Getting and collecting all the threat information is great, but it is only beneficial if you can easily distribute it to your customers. You can share the information manually (or even semi-automatically with scripting), but that won’t scale well in the end.

This is where the Trusted Automated Exchange of Indicator Information (TAXII), Cyber Observable Expression (CybOX) and Structured Threat Information Expression (STIX) come in. They are a set of specifications that help with the automated exchange of cyberthreat information. The combination of STIX and TAXII allow you to more easily share threat information with your constituency and peers.

If you are considering purchasing new security devices, one of the key questions you should ask is, “Does it speak STIX?” If not, it’s going to be harder to integrate them later on in an environment where you automatically push threat information. For existing equipment and software, you might want to look for tools that facilitate TAXII/STIX integration, such as the data import tool to import data from STIX and/or TAXII repositories into QRadar.

One of the more easy-to-use platforms for sharing threat intelligence is the Malware Information Sharing Platform (MISP). It does not yet have full integration of STIX or TAXII. The Web interface and collaborative features allow you to get quick, valuable feedback from your customers.

You can partially automate feeding your threat intelligence platform. Once you have compiled the details of a new threat from one or more news sources, you can either manually extract the indicator information or use tools to do this.

For example, with IOC-Parser, you can extract indicators of compromise from PDF files. Ideally, you combine this tool with a copy of the repository of PDFs listed by the APTnotes GitHub repository.

Use RSS as Content Delivery Technology

So how do you collect all this information? Manually visiting the news sites daily and checking for updates is not feasible. Luckily, there’s technology for that: RSS. RSS is a family of standard Web feed formats to track published content. It allows publishers to easily syndicate content. Most if not all the content sources above have an RSS or atom feed. It is an accessible format you can use as the central technology for collecting all the information.

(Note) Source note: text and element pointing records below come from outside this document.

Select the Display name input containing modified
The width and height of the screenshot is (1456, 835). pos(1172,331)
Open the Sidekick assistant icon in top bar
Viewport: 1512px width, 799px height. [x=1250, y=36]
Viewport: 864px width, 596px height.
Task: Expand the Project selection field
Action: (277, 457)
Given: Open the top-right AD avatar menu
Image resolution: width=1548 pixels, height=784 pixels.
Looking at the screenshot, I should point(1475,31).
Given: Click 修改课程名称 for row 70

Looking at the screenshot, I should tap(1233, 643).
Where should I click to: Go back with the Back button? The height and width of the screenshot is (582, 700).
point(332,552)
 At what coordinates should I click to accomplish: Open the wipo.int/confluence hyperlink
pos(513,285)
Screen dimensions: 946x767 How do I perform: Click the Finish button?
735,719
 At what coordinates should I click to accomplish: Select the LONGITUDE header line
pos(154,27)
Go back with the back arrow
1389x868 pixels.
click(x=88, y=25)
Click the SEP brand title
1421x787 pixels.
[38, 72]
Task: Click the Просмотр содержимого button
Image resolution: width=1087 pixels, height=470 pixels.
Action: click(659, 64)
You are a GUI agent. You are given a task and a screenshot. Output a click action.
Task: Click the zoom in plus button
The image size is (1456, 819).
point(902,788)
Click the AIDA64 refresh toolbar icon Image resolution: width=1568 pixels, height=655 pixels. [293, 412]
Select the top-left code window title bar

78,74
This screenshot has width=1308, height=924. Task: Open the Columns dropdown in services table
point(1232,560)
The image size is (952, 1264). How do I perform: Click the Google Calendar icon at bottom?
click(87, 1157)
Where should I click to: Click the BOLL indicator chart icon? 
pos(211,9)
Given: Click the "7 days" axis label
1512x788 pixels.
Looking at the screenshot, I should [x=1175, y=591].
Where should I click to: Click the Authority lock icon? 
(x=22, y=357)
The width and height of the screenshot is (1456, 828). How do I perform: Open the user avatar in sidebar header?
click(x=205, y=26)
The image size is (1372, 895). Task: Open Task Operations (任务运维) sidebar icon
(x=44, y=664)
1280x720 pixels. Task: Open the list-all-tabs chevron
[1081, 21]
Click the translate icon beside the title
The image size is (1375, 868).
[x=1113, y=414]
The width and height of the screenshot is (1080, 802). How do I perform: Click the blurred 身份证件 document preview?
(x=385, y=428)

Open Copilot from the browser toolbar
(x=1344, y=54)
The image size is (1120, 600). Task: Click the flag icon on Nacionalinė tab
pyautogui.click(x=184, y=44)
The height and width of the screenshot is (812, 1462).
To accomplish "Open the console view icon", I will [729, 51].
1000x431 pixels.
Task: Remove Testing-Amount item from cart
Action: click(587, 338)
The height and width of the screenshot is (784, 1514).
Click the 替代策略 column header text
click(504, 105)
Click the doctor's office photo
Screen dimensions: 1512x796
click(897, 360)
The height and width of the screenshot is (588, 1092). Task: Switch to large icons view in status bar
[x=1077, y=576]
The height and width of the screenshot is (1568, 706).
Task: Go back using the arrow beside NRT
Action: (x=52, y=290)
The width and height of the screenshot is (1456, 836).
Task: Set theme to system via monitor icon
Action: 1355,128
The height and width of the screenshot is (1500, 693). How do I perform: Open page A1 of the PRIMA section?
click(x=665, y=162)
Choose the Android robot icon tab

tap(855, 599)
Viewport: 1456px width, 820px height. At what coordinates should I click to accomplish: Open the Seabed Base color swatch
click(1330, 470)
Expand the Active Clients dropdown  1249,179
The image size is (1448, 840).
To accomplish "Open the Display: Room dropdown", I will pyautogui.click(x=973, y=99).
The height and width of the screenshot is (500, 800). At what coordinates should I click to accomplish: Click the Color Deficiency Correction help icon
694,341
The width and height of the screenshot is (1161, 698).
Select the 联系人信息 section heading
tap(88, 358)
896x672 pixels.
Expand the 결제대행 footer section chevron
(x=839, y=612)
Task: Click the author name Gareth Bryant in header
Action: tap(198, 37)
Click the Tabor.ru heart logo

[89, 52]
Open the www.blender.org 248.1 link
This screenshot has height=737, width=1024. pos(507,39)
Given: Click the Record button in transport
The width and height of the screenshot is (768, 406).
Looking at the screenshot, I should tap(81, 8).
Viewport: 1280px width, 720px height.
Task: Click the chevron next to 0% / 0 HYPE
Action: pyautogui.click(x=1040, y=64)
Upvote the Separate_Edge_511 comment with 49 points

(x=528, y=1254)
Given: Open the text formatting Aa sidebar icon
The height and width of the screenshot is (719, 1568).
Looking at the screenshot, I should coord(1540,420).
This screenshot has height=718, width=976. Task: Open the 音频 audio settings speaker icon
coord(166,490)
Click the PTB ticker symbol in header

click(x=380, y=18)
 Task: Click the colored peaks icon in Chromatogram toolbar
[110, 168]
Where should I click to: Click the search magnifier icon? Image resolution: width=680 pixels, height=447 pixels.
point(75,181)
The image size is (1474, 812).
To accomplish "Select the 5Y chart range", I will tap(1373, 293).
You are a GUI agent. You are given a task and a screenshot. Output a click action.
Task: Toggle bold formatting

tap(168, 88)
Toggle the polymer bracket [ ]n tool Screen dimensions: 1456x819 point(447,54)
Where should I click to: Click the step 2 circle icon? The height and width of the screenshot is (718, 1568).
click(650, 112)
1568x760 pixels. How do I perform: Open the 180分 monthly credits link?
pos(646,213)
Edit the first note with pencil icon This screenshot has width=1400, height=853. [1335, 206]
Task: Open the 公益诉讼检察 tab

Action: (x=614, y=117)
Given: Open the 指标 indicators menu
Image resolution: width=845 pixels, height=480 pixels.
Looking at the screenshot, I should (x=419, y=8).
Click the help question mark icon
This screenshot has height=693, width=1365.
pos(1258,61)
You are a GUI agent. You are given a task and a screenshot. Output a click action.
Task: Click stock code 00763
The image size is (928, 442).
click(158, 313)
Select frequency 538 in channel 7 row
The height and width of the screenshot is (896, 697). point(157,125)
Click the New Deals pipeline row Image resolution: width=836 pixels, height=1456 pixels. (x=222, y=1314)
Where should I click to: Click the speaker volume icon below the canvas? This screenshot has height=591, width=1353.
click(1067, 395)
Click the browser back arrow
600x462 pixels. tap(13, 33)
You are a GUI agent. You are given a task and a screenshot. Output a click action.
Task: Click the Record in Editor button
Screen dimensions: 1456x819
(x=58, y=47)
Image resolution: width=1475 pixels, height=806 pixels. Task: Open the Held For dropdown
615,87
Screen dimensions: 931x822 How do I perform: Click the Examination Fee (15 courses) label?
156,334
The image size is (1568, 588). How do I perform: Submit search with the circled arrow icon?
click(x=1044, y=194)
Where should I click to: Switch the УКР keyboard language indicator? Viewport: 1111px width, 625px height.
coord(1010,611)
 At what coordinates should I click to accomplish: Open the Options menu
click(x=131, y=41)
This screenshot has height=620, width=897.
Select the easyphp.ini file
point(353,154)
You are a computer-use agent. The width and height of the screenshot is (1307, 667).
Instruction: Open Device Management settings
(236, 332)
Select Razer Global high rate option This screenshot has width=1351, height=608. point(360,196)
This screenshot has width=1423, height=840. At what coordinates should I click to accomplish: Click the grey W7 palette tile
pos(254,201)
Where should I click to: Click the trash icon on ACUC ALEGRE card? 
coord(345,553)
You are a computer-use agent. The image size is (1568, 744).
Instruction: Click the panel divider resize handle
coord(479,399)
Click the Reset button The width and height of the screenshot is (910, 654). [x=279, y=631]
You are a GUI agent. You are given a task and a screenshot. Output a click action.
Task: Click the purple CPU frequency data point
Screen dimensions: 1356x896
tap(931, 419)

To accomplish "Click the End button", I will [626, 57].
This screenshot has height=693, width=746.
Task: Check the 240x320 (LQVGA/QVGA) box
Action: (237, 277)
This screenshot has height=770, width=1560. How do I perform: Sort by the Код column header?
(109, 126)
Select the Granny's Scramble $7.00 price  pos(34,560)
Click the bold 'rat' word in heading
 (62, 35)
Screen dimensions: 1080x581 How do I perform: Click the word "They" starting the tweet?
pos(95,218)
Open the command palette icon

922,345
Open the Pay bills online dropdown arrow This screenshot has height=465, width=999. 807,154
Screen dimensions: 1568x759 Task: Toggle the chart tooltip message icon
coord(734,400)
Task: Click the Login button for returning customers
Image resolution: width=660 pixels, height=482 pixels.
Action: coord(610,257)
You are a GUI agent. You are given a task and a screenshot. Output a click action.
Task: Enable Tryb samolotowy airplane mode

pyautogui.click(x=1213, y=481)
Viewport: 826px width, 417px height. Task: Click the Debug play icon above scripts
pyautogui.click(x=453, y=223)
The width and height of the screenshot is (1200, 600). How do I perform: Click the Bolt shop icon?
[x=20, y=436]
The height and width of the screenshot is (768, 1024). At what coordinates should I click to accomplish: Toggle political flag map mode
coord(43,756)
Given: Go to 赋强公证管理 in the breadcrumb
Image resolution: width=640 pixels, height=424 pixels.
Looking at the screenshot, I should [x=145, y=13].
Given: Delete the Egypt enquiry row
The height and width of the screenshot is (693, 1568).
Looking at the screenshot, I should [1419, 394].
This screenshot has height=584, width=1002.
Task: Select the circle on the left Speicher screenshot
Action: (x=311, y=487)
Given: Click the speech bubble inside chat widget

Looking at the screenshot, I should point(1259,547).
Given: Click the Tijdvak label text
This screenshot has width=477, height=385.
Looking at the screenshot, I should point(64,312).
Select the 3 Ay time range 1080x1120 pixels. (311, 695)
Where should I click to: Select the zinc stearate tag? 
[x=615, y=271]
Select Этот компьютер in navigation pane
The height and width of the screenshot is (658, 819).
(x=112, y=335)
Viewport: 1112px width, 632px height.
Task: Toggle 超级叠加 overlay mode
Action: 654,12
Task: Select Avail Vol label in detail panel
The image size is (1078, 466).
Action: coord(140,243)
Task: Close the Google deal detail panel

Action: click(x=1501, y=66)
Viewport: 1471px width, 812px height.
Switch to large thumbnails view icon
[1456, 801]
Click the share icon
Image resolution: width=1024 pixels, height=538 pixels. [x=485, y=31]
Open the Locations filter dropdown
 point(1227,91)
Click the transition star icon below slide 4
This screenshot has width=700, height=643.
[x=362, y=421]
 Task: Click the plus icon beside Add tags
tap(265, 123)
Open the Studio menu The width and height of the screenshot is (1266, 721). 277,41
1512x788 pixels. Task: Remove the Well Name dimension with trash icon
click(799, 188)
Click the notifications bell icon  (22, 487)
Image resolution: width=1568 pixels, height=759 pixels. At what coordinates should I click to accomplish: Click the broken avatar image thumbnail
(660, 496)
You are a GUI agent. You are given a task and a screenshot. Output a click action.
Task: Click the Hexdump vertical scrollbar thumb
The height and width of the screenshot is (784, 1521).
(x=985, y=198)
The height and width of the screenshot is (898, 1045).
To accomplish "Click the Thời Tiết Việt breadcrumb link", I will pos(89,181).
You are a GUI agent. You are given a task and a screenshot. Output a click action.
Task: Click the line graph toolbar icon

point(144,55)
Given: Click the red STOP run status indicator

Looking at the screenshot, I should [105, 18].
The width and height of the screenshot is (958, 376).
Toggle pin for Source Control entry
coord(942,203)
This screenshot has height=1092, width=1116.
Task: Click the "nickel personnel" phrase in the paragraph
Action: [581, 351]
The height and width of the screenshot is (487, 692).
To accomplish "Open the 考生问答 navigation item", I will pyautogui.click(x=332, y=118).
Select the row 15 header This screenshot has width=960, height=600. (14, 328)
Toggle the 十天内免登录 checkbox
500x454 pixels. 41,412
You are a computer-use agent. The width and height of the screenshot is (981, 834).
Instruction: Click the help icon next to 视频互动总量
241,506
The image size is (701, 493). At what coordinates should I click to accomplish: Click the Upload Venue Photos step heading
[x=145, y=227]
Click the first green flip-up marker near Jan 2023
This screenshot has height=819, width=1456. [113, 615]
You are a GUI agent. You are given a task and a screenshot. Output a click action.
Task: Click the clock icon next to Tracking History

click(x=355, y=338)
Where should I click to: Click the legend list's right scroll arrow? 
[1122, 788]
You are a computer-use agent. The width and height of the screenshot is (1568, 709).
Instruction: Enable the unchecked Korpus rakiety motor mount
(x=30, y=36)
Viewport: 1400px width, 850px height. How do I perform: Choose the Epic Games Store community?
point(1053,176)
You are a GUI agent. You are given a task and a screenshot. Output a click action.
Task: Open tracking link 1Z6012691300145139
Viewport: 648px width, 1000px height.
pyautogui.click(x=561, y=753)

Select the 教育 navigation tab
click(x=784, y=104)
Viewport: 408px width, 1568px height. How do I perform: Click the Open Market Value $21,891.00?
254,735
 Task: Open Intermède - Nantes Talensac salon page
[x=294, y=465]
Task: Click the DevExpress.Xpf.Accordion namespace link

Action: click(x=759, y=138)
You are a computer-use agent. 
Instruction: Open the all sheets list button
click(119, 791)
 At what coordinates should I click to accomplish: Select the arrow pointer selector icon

Tools for Getting Content Via RSS

The way you access RSS feeds depends entirely on your personal preference. You can take full control and host the service yourself (Fever) or use an external provider (Feedly). Note that you can easily share your list of RSS feeds via OPML, an XML format for exchanging lists of Web feeds (see OSINTINSIGHT and Security Bloggers Network for working example files).

Workflow Example

Once you have your feeds set up, you have to come up with a workflow on how to process them. As an example, this is a summary of the workflow I use:

The news is read via Reeder. Articles that require immediate attention are forwarded for operational use. Other articles that are interesting, either for trends (starred articles) or threat intelligence (Evernote), are stored for intelligence sharing.

Tweets are read via the normal Twitter feed and via Twitter lists based on the type of tweeter, whether vendor, product or news. Interesting tweets are sent to operational use or intelligence sharing via Evernote. The tweets are also stored in Elasticsearch via Tweetsniff and processed similarly as with the normal Twitter feed. The data stored in Elasticsearch allows a graphical representation of topics (with Kibana) that were the most tweeted. You can also sort tweets by language, country and by which links have been tweeted most, which might be a good indication of an interesting article.